## Directions
Pick up the forum thread below about the "Not Subscribed" message on an HR24 receiver and continue it from its last line.

# "Not Subscribed" message on an active program



## allenn (Nov 19, 2005)

I have an HR24 which displayed on the bottom of my HD TV the following: "Not Subscribed" Press Select. (721); Receiver: (my receiver number); and Card: (my card number). 

Funny thing; the program was active above the message. The Exit button would not remove the message. To remove the message, I had to change channels and go back to the program which had the message. The channel was Fox News HD, ch 360. Any ideas? Thanks in advance.


----------



## veryoldschool (Dec 10, 2006)

[insert humorous comment about watching Fox news here]


----------



## MysteryMan (May 17, 2010)

veryoldschool said:


> [insert humorous comment about watching Fox news here]


Watching FOX News can cause High Anxiety, Major Depressive Disorder, and Erectile Dysfunction.


----------



## yall2 (Dec 5, 2010)

Pull power plug, wait 5 minutes and re power. Also can hit the reset button behind the trap door on the right.


----------



## yall2 (Dec 5, 2010)

MysteryMan said:


> Watching FOX News can cause High Anxiety, Major Depressive Disorder, and Erectile Dysfunction.


It could be worse, they could be watching MSNBC OR CNN.:nono:


----------



## The Merg (Jun 24, 2007)

"yall2" said:


> Pull power plug, wait 5 minutes and re power. Also can hit the reset button behind the trap door on the right.


If you are going the reset a receiver that is not the way to do it. As certain processes need to shut down, you should perform a menu reset to reset the receiver. If you want to pull the power cord, perform the menu reset and when the receiver completely shuts off, pull the cord before it powers back up.

- Merg


----------



## tritch (Jan 15, 2008)

To the Mods:
Posts #2 & #3 never addressed the OP's issue and are senseless political statements and should be deleted. A clear violation of rule (t) on this forum:

(t) No posts or threads of a controversial nature are allowed such as those involving *politics*, sex, race and religion.

To the OP:
Try reauthorizing your receiver using this URL or call their 800 number:
www.directv.com/resend

Then reboot your receiver....


----------



## hasan (Sep 22, 2006)

tritch said:


> To the Mods:
> Posts #2 & #3 never addressed the OP's issue and are senseless political statements and should be deleted. A clear violation of rule (t) on this forum:
> 
> (t) No posts or threads of a controversial nature are allowed such as those involving *politics*, sex, race and religion.

## Extracted information
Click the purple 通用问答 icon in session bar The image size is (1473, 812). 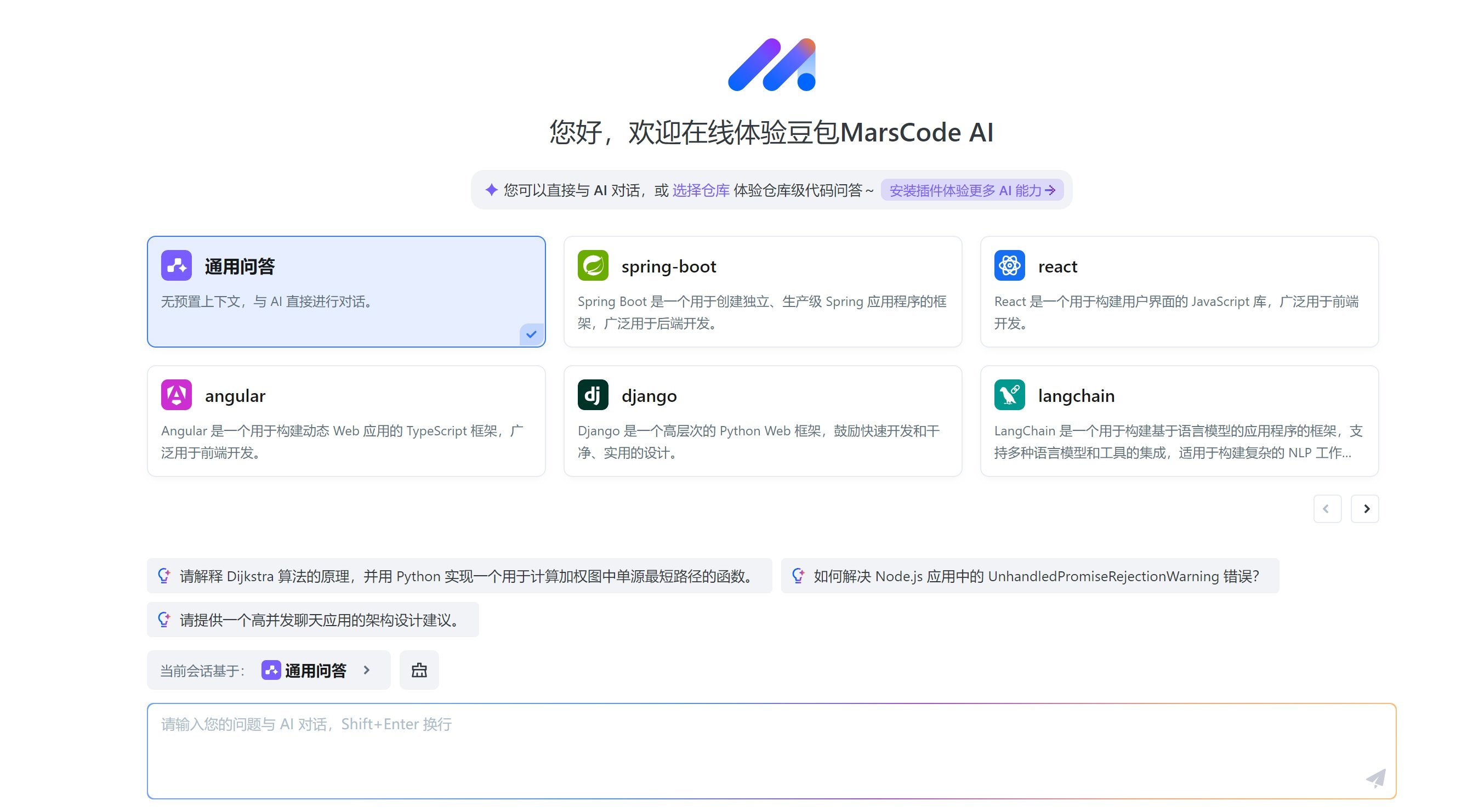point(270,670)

---

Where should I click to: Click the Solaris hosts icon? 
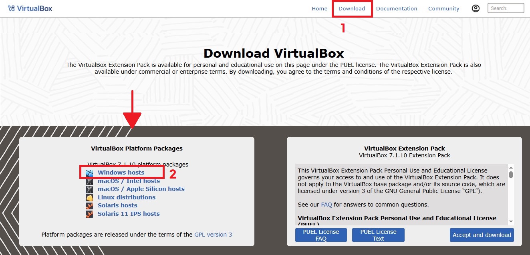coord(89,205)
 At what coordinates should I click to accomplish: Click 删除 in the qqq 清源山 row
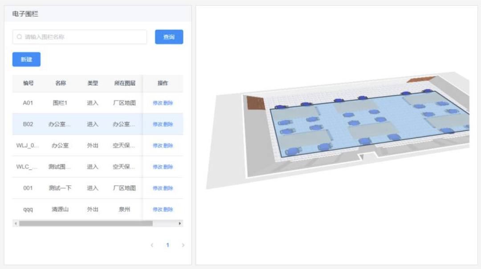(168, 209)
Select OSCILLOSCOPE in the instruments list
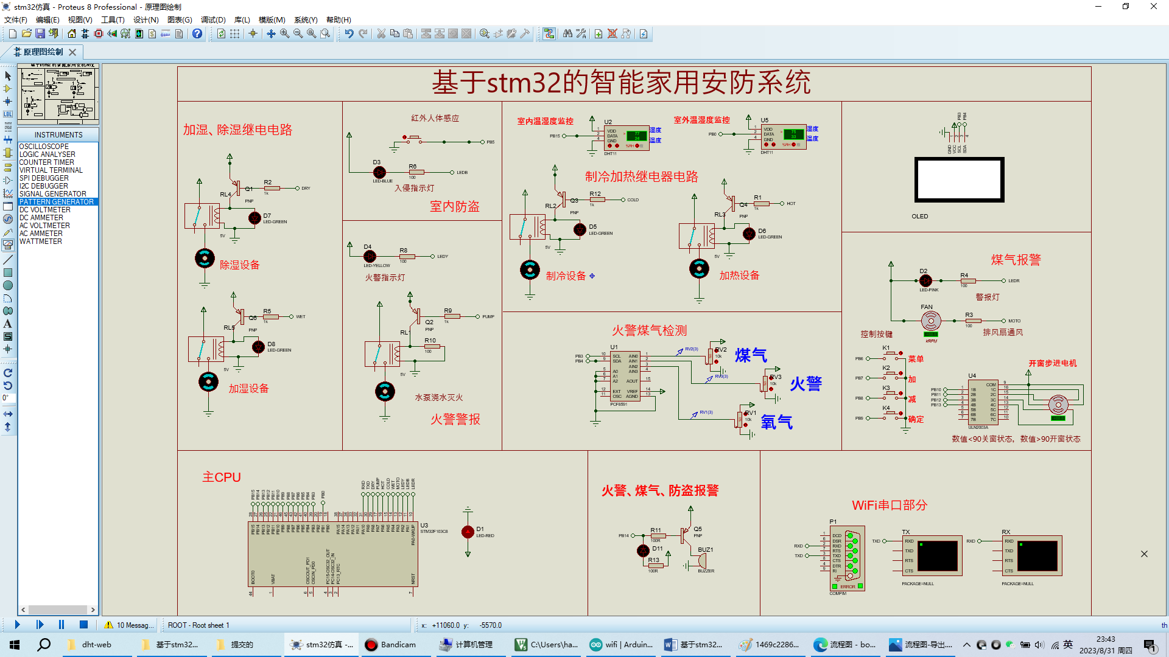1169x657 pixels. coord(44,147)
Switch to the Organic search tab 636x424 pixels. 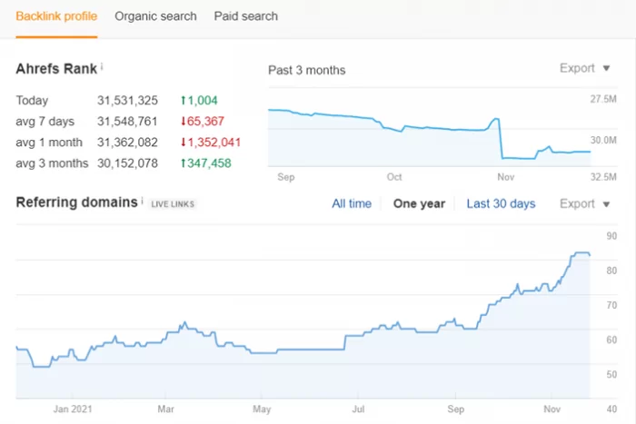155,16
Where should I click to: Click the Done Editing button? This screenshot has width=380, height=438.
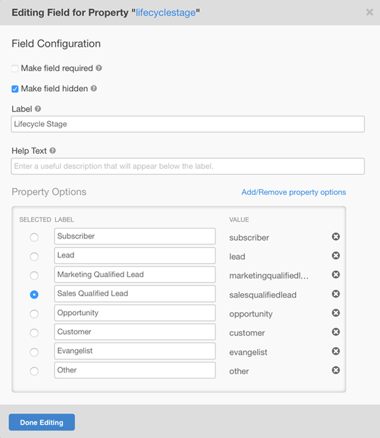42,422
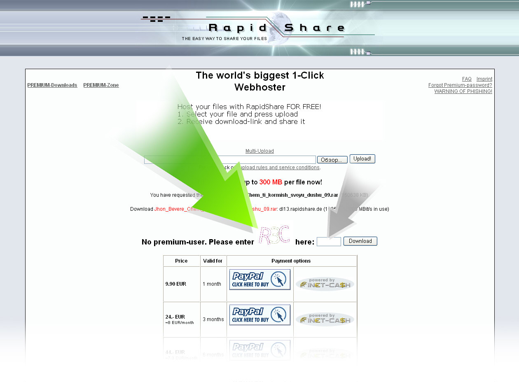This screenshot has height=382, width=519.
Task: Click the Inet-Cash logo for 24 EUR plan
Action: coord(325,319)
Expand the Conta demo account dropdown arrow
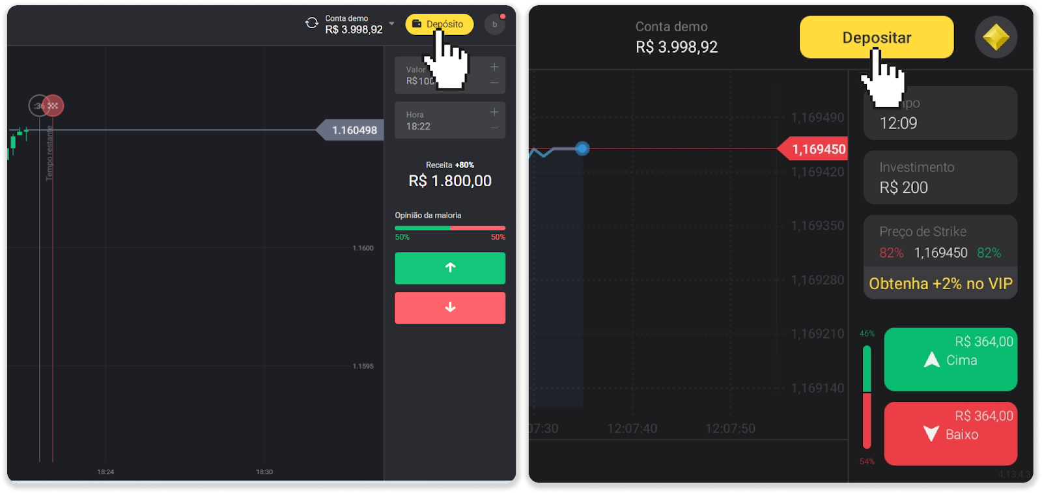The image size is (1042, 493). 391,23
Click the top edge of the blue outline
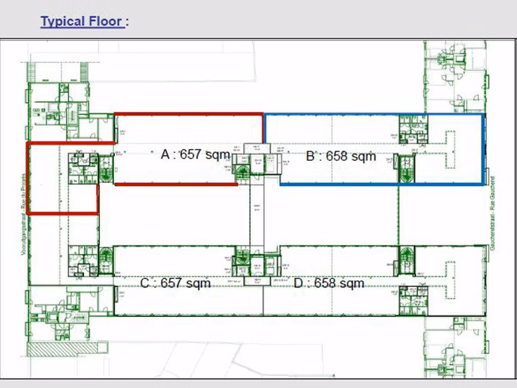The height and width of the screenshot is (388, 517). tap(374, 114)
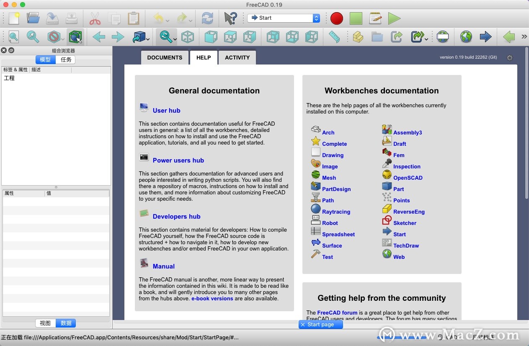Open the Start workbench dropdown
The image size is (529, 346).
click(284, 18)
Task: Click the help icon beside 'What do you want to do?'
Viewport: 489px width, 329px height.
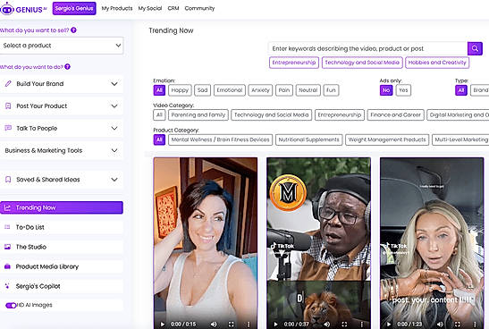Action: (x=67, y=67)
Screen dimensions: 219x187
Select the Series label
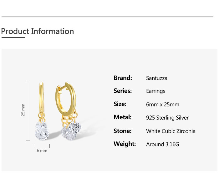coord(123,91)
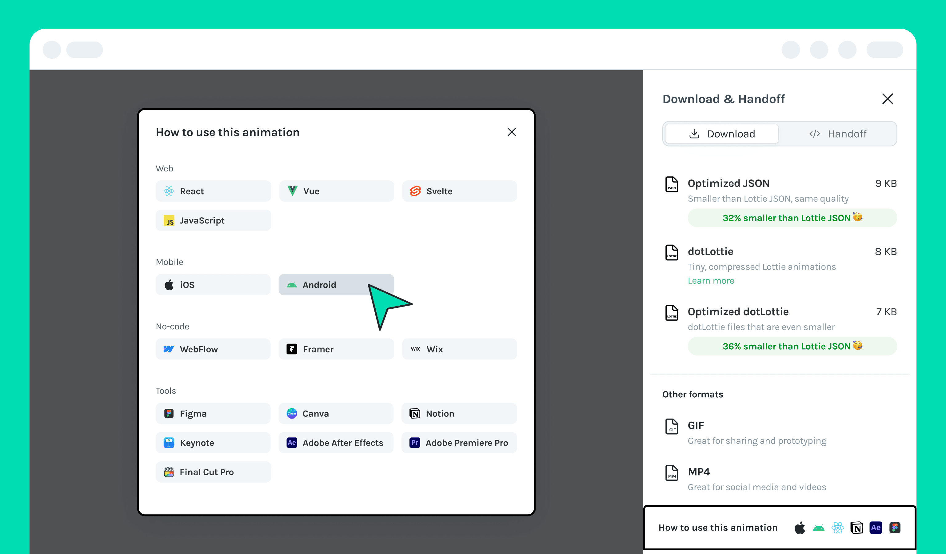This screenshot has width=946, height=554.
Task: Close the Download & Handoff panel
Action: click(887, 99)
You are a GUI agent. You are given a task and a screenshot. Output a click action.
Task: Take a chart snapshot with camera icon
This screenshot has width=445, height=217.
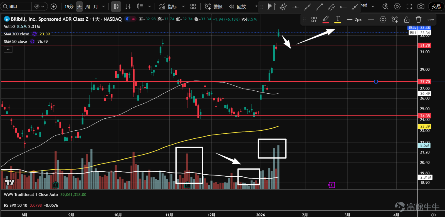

## Solved exercise
> ...


So did post 4, but all were offered in good humor, so let's try to lighten up a bit.


----------



## makaiguy (Sep 24, 2007)

[Edit: written at same time as some of the above posts]



veryoldschool said:


> [insert [strike]humorous[/strike] *smug, infantile* comment about watching Fox news here]


There. I fixed it for you.

I agree it is sadly predictable that the mere mention of Fox News is almost guaranteed to bring out snide comments.

I'm sick to death of those that feel the need to run down viewers of any particular channel, be it Fox News, CNN, or any other channel for that matter.

The channel/content being watched has nothing to do with the question being asked. The only possible relevance is whether the channel was one that required a separate subscription of some sort, and by mentioning it was Fox News the OP is indicating it was a standard station that everyone should be able to pull in without any special subscription.


----------



## allenn (Nov 19, 2005)

I posted what I was watching at the time of the 721 message, because I felt it may be relevant to the problem described in my post. If the fact I was watching Fox News offended some DBSTALK members, then I apologize not for watching Fox News, but for creating a situation where there was an apparent need to ridicule my viewing choice as a substitute for providing worthwhile help and for creating friction amongst the forum members.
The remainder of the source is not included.